|Operating Systems Development Series|
This series is intended to demonstrate and teach operating system development from the ground up.
This is a series of chapters, tutorials, and articles about computers and operating systems. The series focuses on a new direction in developing an operating system from scratch during this process, while describing architecture, and concepts that are in system-level programming.
The goal of this series is to provide the most comprehensive guide in operating systems and computer systems, while attempting to cover every bit of it (pun intended).

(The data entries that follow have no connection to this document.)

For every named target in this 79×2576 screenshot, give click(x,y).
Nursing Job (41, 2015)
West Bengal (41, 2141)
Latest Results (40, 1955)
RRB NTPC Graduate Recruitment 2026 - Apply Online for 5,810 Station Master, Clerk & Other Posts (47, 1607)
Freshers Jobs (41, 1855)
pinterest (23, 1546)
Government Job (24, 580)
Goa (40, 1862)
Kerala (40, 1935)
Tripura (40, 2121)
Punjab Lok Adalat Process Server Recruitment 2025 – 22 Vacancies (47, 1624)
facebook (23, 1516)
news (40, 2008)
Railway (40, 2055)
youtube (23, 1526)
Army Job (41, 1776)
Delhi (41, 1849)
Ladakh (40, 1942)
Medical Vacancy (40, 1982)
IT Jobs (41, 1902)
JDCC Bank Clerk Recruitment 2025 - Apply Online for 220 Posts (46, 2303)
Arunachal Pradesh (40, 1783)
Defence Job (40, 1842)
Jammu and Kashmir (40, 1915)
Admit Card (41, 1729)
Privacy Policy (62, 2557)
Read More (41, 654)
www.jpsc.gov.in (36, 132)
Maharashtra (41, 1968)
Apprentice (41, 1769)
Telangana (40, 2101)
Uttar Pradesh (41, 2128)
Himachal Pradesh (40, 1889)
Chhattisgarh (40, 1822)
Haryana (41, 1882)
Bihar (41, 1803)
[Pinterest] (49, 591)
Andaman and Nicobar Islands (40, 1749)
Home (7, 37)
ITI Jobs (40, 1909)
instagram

Before moving on with the series, however, I feel that we should cover our chosen languages, and what is required for our readers to know, along with an overview of important concepts in the languages, and how to work with them. We will also cover concepts that are only used in embedded platforms and system-level software.
This series uses C and x86 Assembly Language. It is very important to have a good understanding of both of these languages before moving on. This chapter includes a review of both of these languages.
If you have never programmmed before...
We would first like to welcome you to the world of programming and computer science. Computer scientists and software engineers use programming methods to build complex software systems. If you have never programmed before, you will be learning a bit of all three right from the start. This tends to make learning the first programming language difficult. However, it becomes easier to learn other programming languages over time.
It is more recommended to start with a simpler language, such as Python or Visual Basic, and build from there. Then move on to Java or C++. Java is eaiser then C++ but it shares a lot of its syntax, so if you pick up Java first, moving to C++ would be a lot easier. In addition, by learning C++ you are also learning a a large subset of C.
We recommend the following sites:
Finally, YouTube has a lot of really good videos and lectures on software engineering, computer science, and programming.
Overview of C
It is assumed that you already know how to program in C. This is a quick overview of some of the more important parts of the language, and also how they will work for us.
How to use C in kernel land
16 bit and 32 bit C
In the beginning of programming your system you will find out that there is nothing at all to help you. At power on, the system is also operating in 16 bit real mode which 32 bit compilers do not support. This is the first important thing: If you want to create a 16 bit real mode OS, you must use a 16 bit C compiler. If, however, you decide that you would like to create a 32 bit OS, you must use a 32 bit C compiler. 16 bit C code is not compatible with 32 bit C code.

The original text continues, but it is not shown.